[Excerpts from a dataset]
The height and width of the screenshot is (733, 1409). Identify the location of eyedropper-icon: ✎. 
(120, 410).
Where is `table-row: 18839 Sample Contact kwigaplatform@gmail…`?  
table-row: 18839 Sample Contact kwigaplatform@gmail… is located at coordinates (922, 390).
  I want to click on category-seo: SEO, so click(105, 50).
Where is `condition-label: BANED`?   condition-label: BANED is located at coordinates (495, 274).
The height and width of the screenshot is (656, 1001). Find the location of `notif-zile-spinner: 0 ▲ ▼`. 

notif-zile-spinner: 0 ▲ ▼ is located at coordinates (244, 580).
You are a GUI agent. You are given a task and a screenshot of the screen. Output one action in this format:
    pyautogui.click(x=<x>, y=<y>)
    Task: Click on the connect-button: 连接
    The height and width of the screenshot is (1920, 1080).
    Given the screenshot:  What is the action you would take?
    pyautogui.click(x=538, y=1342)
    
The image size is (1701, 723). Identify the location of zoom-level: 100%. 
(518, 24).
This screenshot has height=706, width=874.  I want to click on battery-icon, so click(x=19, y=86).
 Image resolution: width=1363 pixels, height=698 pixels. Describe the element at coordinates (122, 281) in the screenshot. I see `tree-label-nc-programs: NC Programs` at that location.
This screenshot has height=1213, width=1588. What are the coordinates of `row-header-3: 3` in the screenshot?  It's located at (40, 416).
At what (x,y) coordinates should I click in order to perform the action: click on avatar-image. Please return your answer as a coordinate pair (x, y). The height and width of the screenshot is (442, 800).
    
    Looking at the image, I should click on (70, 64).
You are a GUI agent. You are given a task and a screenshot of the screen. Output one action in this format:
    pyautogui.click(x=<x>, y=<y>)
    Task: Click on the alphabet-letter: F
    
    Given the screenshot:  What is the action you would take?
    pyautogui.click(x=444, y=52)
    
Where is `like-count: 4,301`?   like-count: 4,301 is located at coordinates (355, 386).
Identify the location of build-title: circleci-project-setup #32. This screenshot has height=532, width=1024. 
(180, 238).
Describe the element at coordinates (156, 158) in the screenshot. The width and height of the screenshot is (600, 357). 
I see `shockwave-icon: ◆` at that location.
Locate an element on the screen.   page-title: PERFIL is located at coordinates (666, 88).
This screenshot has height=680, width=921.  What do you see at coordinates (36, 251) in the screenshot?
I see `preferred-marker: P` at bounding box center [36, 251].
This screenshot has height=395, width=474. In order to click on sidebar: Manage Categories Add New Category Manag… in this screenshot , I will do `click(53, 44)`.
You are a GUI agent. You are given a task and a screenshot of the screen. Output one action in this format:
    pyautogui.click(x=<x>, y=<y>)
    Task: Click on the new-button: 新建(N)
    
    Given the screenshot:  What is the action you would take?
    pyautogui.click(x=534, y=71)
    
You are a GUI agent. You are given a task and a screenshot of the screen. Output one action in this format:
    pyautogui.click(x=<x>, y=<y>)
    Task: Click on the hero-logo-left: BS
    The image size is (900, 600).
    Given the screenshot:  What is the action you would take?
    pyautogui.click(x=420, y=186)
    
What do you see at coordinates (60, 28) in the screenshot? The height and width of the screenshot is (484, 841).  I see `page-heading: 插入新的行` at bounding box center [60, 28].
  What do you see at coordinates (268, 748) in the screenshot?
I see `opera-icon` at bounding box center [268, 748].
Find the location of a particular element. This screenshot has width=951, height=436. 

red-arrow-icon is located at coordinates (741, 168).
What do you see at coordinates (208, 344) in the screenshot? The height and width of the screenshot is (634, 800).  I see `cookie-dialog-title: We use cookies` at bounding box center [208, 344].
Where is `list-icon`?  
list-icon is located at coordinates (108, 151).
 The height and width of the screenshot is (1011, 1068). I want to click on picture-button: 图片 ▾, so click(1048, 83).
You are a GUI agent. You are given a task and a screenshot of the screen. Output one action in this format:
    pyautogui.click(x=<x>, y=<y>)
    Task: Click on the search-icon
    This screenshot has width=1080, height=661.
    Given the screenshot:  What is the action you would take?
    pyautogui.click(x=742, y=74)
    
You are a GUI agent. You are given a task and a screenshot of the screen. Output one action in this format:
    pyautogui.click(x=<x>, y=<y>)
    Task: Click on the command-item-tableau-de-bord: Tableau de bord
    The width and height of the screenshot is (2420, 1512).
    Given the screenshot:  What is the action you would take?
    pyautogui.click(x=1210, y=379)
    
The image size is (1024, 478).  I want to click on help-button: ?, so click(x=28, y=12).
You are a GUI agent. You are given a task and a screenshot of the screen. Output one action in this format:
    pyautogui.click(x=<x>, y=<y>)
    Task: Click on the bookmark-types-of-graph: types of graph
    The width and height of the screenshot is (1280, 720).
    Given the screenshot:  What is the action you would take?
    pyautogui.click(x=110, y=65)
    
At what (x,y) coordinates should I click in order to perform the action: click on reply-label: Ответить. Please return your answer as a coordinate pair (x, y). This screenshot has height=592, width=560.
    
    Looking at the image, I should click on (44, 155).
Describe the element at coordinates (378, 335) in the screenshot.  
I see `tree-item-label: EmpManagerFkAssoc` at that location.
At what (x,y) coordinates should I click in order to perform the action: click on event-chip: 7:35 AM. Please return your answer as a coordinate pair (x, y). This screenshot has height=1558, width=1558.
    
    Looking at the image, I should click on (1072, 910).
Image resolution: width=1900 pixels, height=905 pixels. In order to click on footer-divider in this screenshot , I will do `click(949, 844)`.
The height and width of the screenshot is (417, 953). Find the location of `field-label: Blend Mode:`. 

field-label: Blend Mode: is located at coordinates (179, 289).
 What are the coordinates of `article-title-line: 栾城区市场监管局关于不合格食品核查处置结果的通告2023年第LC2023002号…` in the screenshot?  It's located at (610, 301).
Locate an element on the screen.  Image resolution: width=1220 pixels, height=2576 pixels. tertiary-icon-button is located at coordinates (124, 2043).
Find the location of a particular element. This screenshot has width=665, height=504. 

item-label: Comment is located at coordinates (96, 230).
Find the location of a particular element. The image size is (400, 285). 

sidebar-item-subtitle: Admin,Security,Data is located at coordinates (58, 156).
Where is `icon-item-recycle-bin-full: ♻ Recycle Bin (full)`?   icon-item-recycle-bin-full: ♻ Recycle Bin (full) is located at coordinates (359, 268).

Work task -> Can you rewrite the listing above with every "GUI agent" replaced by "interface agent" and nothing else altered?

Response to this exercise ->
The height and width of the screenshot is (733, 1409). Identify the location of eyedropper-icon: ✎. 
(120, 410).
Where is `table-row: 18839 Sample Contact kwigaplatform@gmail…`?  
table-row: 18839 Sample Contact kwigaplatform@gmail… is located at coordinates (922, 390).
  I want to click on category-seo: SEO, so click(105, 50).
Where is `condition-label: BANED`?   condition-label: BANED is located at coordinates (495, 274).
The height and width of the screenshot is (656, 1001). Find the location of `notif-zile-spinner: 0 ▲ ▼`. 

notif-zile-spinner: 0 ▲ ▼ is located at coordinates (244, 580).
You are a interface agent. You are given a task and a screenshot of the screen. Output one action in this format:
    pyautogui.click(x=<x>, y=<y>)
    Task: Click on the connect-button: 连接
    The height and width of the screenshot is (1920, 1080).
    Given the screenshot:  What is the action you would take?
    pyautogui.click(x=538, y=1342)
    
The image size is (1701, 723). Identify the location of zoom-level: 100%. 
(518, 24).
This screenshot has height=706, width=874.  I want to click on battery-icon, so click(x=19, y=86).
 Image resolution: width=1363 pixels, height=698 pixels. Describe the element at coordinates (122, 281) in the screenshot. I see `tree-label-nc-programs: NC Programs` at that location.
This screenshot has height=1213, width=1588. What are the coordinates of `row-header-3: 3` in the screenshot?  It's located at (40, 416).
At what (x,y) coordinates should I click in order to perform the action: click on avatar-image. Please return your answer as a coordinate pair (x, y). The height and width of the screenshot is (442, 800).
    
    Looking at the image, I should click on (70, 64).
You are a interface agent. You are given a task and a screenshot of the screen. Output one action in this format:
    pyautogui.click(x=<x>, y=<y>)
    Task: Click on the alphabet-letter: F
    
    Given the screenshot:  What is the action you would take?
    pyautogui.click(x=444, y=52)
    
Where is `like-count: 4,301`?   like-count: 4,301 is located at coordinates (355, 386).
Identify the location of build-title: circleci-project-setup #32. This screenshot has height=532, width=1024. 
(180, 238).
Describe the element at coordinates (156, 158) in the screenshot. The width and height of the screenshot is (600, 357). 
I see `shockwave-icon: ◆` at that location.
Locate an element on the screen.   page-title: PERFIL is located at coordinates (666, 88).
This screenshot has height=680, width=921.  What do you see at coordinates (36, 251) in the screenshot?
I see `preferred-marker: P` at bounding box center [36, 251].
This screenshot has height=395, width=474. In order to click on sidebar: Manage Categories Add New Category Manag… in this screenshot , I will do `click(53, 44)`.
You are a interface agent. You are given a task and a screenshot of the screen. Output one action in this format:
    pyautogui.click(x=<x>, y=<y>)
    Task: Click on the new-button: 新建(N)
    
    Given the screenshot:  What is the action you would take?
    pyautogui.click(x=534, y=71)
    
You are a interface agent. You are given a task and a screenshot of the screen. Output one action in this format:
    pyautogui.click(x=<x>, y=<y>)
    Task: Click on the hero-logo-left: BS
    The image size is (900, 600).
    Given the screenshot:  What is the action you would take?
    pyautogui.click(x=420, y=186)
    
What do you see at coordinates (60, 28) in the screenshot? The height and width of the screenshot is (484, 841).  I see `page-heading: 插入新的行` at bounding box center [60, 28].
  What do you see at coordinates (268, 748) in the screenshot?
I see `opera-icon` at bounding box center [268, 748].
Find the location of a particular element. This screenshot has width=951, height=436. 

red-arrow-icon is located at coordinates (741, 168).
What do you see at coordinates (208, 344) in the screenshot? The height and width of the screenshot is (634, 800).  I see `cookie-dialog-title: We use cookies` at bounding box center [208, 344].
Where is `list-icon`?  
list-icon is located at coordinates (108, 151).
 The height and width of the screenshot is (1011, 1068). I want to click on picture-button: 图片 ▾, so click(1048, 83).
You are a interface agent. You are given a task and a screenshot of the screen. Output one action in this format:
    pyautogui.click(x=<x>, y=<y>)
    Task: Click on the search-icon
    This screenshot has width=1080, height=661.
    Given the screenshot:  What is the action you would take?
    pyautogui.click(x=742, y=74)
    
You are a interface agent. You are given a task and a screenshot of the screen. Output one action in this format:
    pyautogui.click(x=<x>, y=<y>)
    Task: Click on the command-item-tableau-de-bord: Tableau de bord
    The width and height of the screenshot is (2420, 1512).
    Given the screenshot:  What is the action you would take?
    pyautogui.click(x=1210, y=379)
    
The image size is (1024, 478).  I want to click on help-button: ?, so click(x=28, y=12).
You are a interface agent. You are given a task and a screenshot of the screen. Output one action in this format:
    pyautogui.click(x=<x>, y=<y>)
    Task: Click on the bookmark-types-of-graph: types of graph
    The width and height of the screenshot is (1280, 720).
    Given the screenshot:  What is the action you would take?
    pyautogui.click(x=110, y=65)
    
At what (x,y) coordinates should I click in order to perform the action: click on reply-label: Ответить. Please return your answer as a coordinate pair (x, y). This screenshot has height=592, width=560.
    
    Looking at the image, I should click on (44, 155).
Describe the element at coordinates (378, 335) in the screenshot.  
I see `tree-item-label: EmpManagerFkAssoc` at that location.
At what (x,y) coordinates should I click in order to perform the action: click on event-chip: 7:35 AM. Please return your answer as a coordinate pair (x, y). This screenshot has height=1558, width=1558.
    
    Looking at the image, I should click on (1072, 910).
Image resolution: width=1900 pixels, height=905 pixels. In order to click on footer-divider in this screenshot , I will do `click(949, 844)`.
The height and width of the screenshot is (417, 953). Find the location of `field-label: Blend Mode:`. 

field-label: Blend Mode: is located at coordinates (179, 289).
 What are the coordinates of `article-title-line: 栾城区市场监管局关于不合格食品核查处置结果的通告2023年第LC2023002号…` in the screenshot?  It's located at (610, 301).
Locate an element on the screen.  Image resolution: width=1220 pixels, height=2576 pixels. tertiary-icon-button is located at coordinates (124, 2043).
Find the location of a particular element. This screenshot has width=665, height=504. 

item-label: Comment is located at coordinates (96, 230).
Find the location of a particular element. The image size is (400, 285). 

sidebar-item-subtitle: Admin,Security,Data is located at coordinates (58, 156).
Where is `icon-item-recycle-bin-full: ♻ Recycle Bin (full)`?   icon-item-recycle-bin-full: ♻ Recycle Bin (full) is located at coordinates (359, 268).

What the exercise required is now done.